Fare l’extraterrestre è un compito arduo: affascinante, certo, ma può essere mortale. L’esposizione continua ai raggi cosmici, ricchi di particelle cariche molto penetranti e dannose per il corpo (per fortuna sulla terra sono parzialmente schermati dall’atmosfera) è il principale ostacolo alla colonizzazione dello spazio da parte dell’essere umano. Fin dai primi voli spaziali se ne misurano quantità e conseguenze e anche nella Missione VITA un esperimento dell’Istituto nazionale di fisica nucleare e dell’Università di Roma misurerà il flusso di radiazioni che investiranno la ISS durante tutta la missione. 
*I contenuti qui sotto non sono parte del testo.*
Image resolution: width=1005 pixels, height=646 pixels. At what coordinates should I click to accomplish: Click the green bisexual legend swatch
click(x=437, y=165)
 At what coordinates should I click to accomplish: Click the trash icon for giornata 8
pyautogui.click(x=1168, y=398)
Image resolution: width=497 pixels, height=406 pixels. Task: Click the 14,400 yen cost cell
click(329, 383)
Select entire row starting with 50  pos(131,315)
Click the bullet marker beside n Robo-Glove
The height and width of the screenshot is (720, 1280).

Quando venne in Ticino, Paolo Nespoli ci illustrò con lucidità la sua condizione di cavia umana durante tutte le missioni che – sono le sue parole – lo facevano invecchiare più in fretta di chi sta a terra. Diceva anche che stare lassù è come farsi fare cento radiografie al mese. Il nostro corpo ha grandi capacità di adattamento e di reazione agli attacchi esterni e le nostre cellule sanno rigenerarsi, ma fino a che punto? Dov’è il limite? Quando il danno diventa permanente? Tanto sappiamo, ma tanto dobbiamo ancora conoscere, in particolare sulla vita in un ambiente alieno. Arriveremo davvero a superare tutti questi ostacoli? Il nostro corpo si modificherà ed evolverà al punto di poter sopravvivere in un ambiente spaziale? Ci sono tante e tali domande che non sono pochi sulla terra quelli che si chiedono: ma chi ce lo fa fare? Vale ancora la pena di andare fisicamente nello spazio? 
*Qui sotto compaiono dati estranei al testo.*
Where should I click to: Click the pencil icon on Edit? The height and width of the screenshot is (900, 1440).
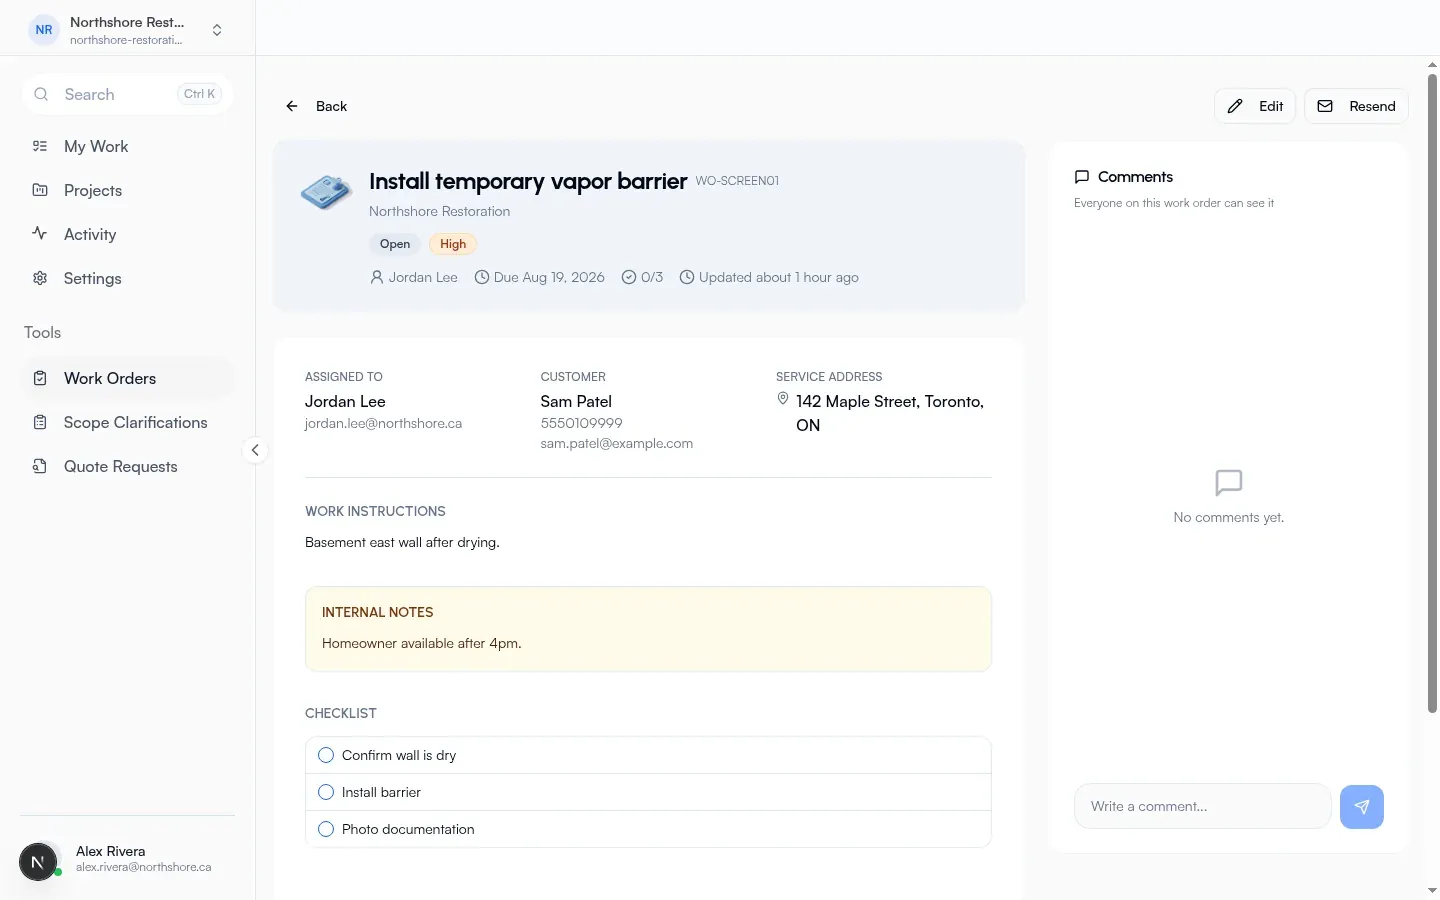click(1235, 106)
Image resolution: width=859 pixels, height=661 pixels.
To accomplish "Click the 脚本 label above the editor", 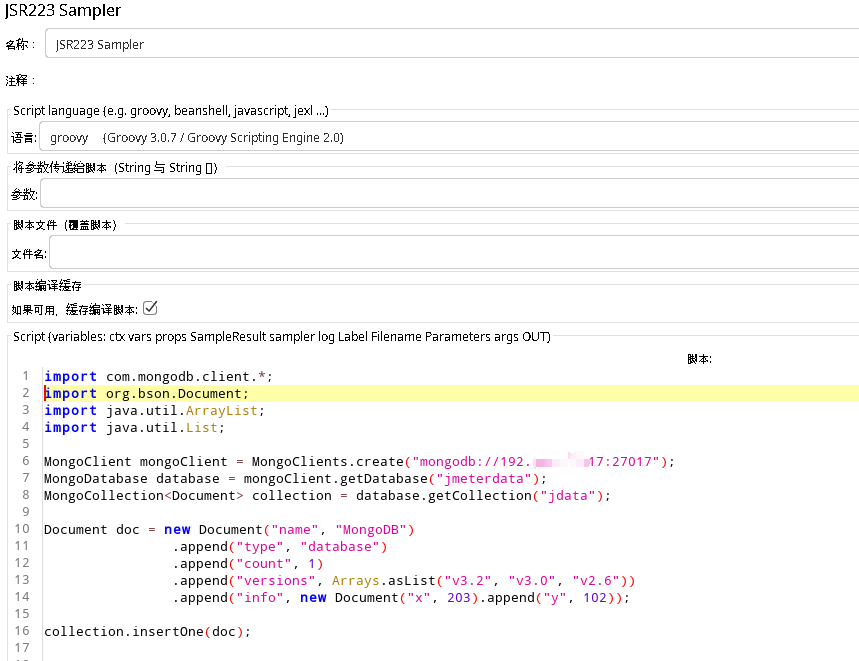I will point(698,358).
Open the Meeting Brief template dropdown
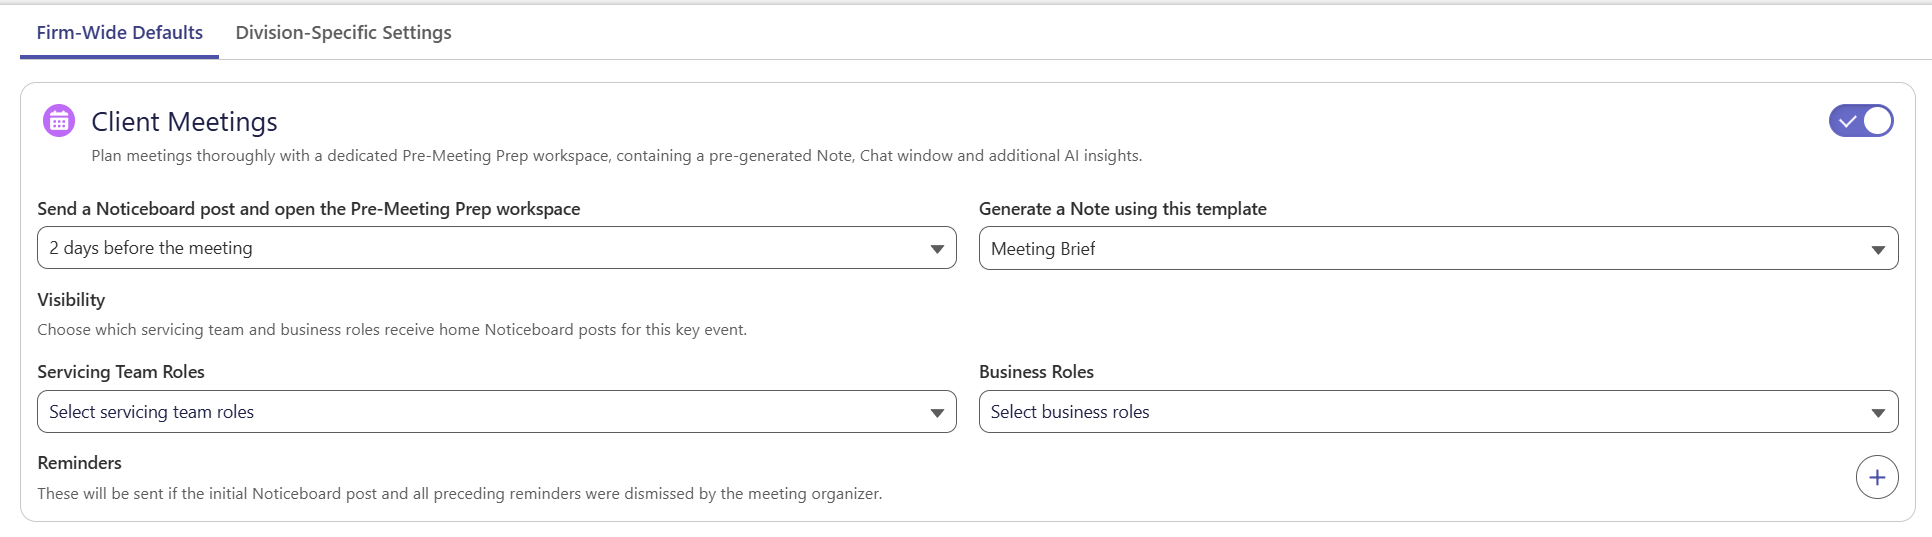1932x537 pixels. click(x=1438, y=248)
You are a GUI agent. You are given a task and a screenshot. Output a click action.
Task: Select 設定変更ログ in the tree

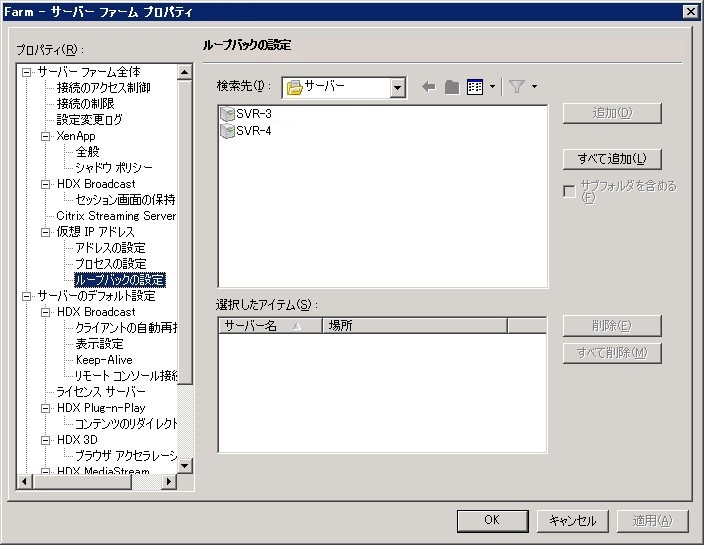click(x=89, y=120)
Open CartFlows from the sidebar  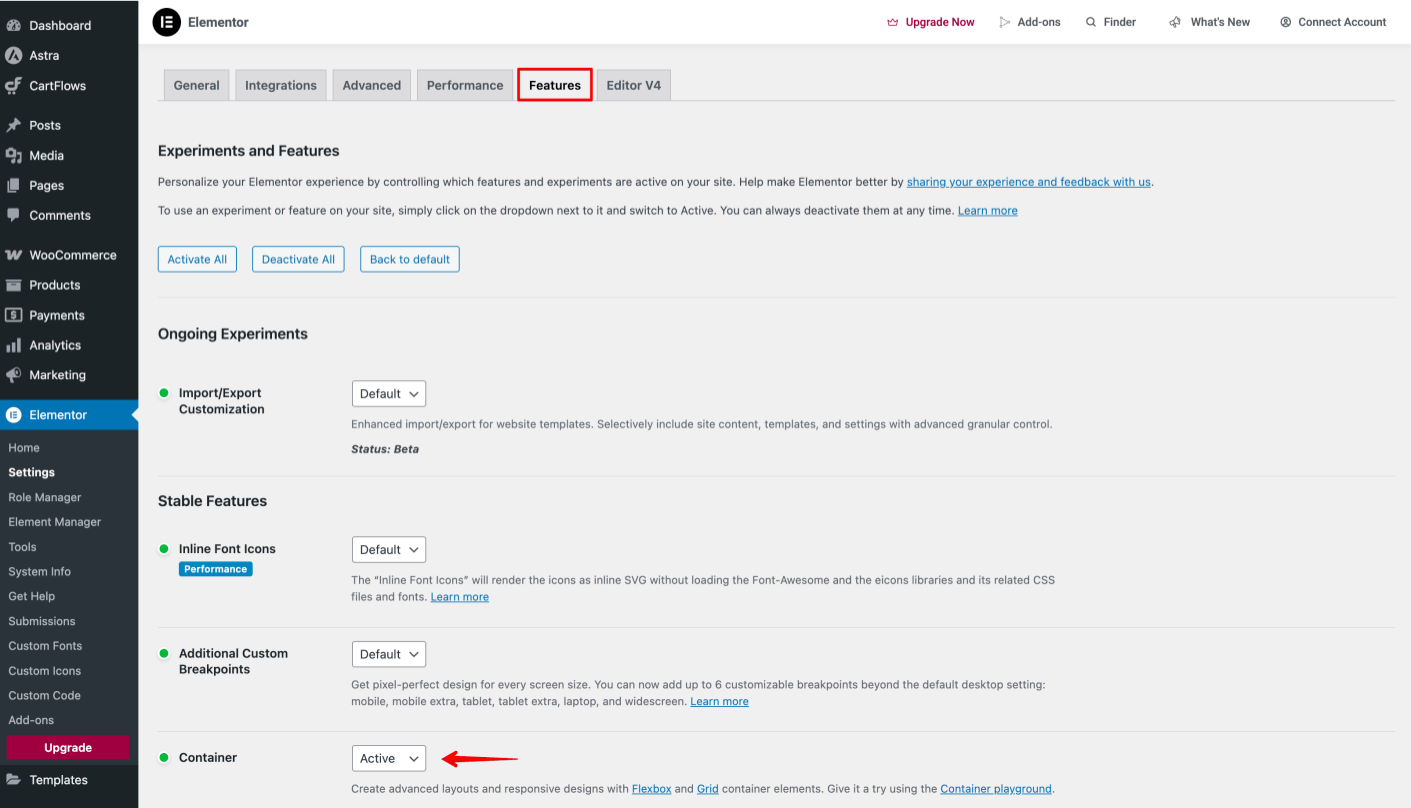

Per gli astronauti non vi sono dubbi, diranno sempre di sì. L’esperienza unica di poter guardare la Terra da centinaia di chilometri, di veder il cielo nero, di vivere situazioni irripetibili e di poter fare avanzare la conoscenza umana con i loro esperimenti, basta e avanza per motivarli e farne i primi sostenitori della ricerca spaziale. Senza parlare dei benefici e delle ricadute tecnologiche positive legate allo sviluppo dei programmi spaziali. 
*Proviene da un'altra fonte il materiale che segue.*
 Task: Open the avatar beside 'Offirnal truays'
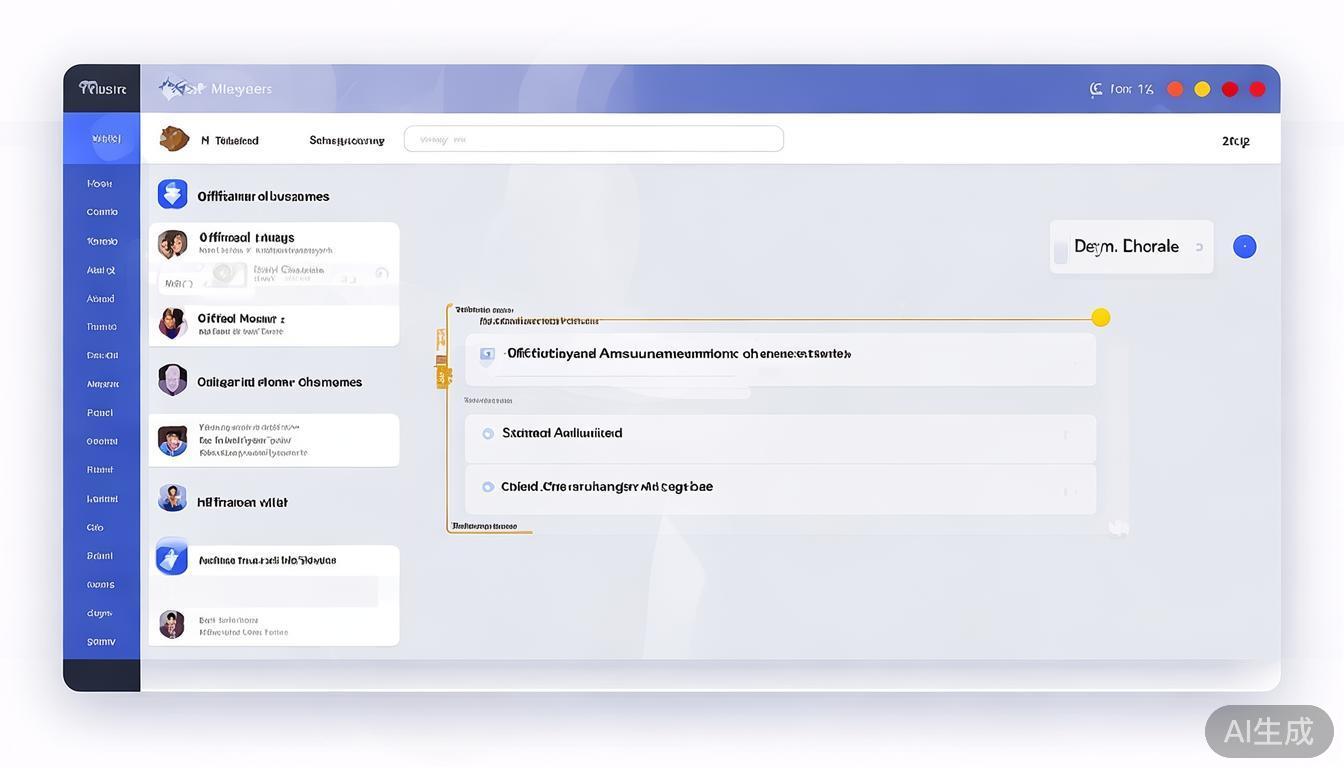point(172,244)
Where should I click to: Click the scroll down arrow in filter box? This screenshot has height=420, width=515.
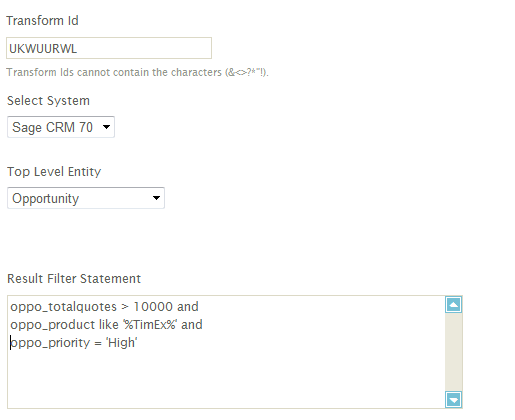click(x=453, y=399)

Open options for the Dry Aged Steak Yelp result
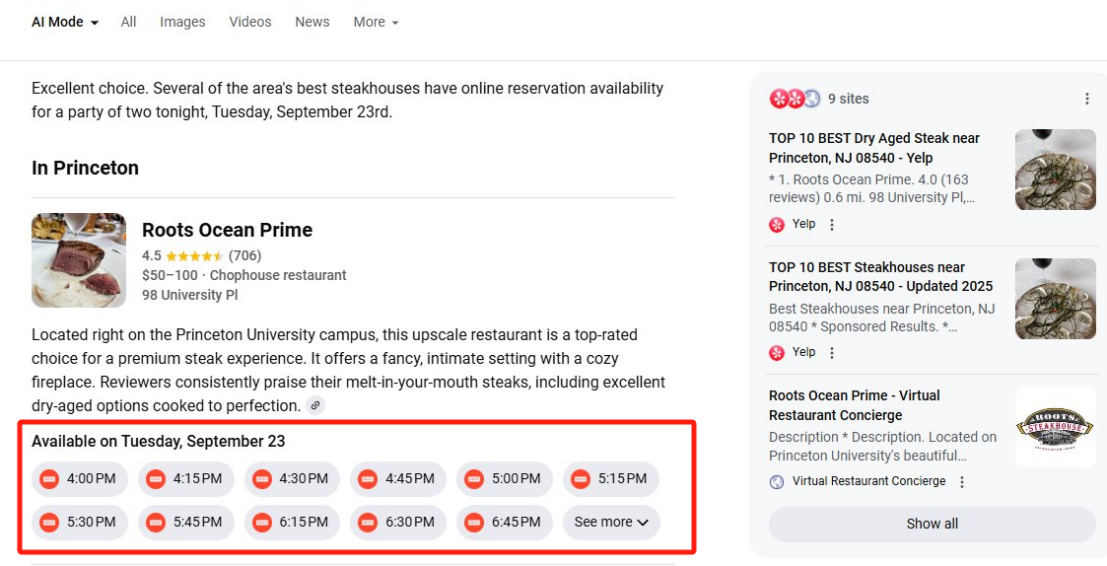coord(832,225)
Ma torniamo all’aspetto medico-fisiologico di una vita umana lontano dal nostro pianeta. Tra gli esperimenti della Missione VITA alcuni analizzeranno l’occhio e i danni subiti dalla retina in condizioni di microgravità. Si cercano conoscenze utili in prospettiva per scongiurare il glaucoma e la degenerazione maculare senile. Si studieranno in orbita le cellule muscolari dello stesso Paolo Nespoli paragonate con altre a terra in microgravità simulata, perché la degenerazione cellulare degli astronauti è cosa accertata e se ne vogliono capire bene le cause, anche per aiutare chi soffre di atrofia muscolare. Ci si occuperà poi di cellule cardiache. Inoltre col tessuto osseo delle cellule staminali presenti nel sangue, studiato in orbita, si analizzerà la capacità di rigenerarlo. La decalcificazione delle ossa in assenza di peso, che porta all’osteoporosi, è un fenomeno accertato su tutti gli astronauti e che va assolutamente ostacolato e, se possibile, risolto. Un lettore di nove parametri fisiologici diversi estratti dalla saliva di Nespoli misurerà tra gli altri i livelli di cortisolo, un ormone prodotto dalle glandole surrenali associato allo stress e legato all’iperglicemia. 

L’elenco degli esperimenti potrebbe diventare lungo e noioso. Ricordo semplicemente che per coinvolgere il pubblico e indirizzarlo a seguire l’attività sulla ISS, sarà disponibile una App gratuita (per Android e iOS) chiamata #Spac3 che permetterà agli utenti di scattare foto della vita sulla Terra o della salute e di sovrapporle alle immagini spaziali che Nespoli pubblicherà sui social.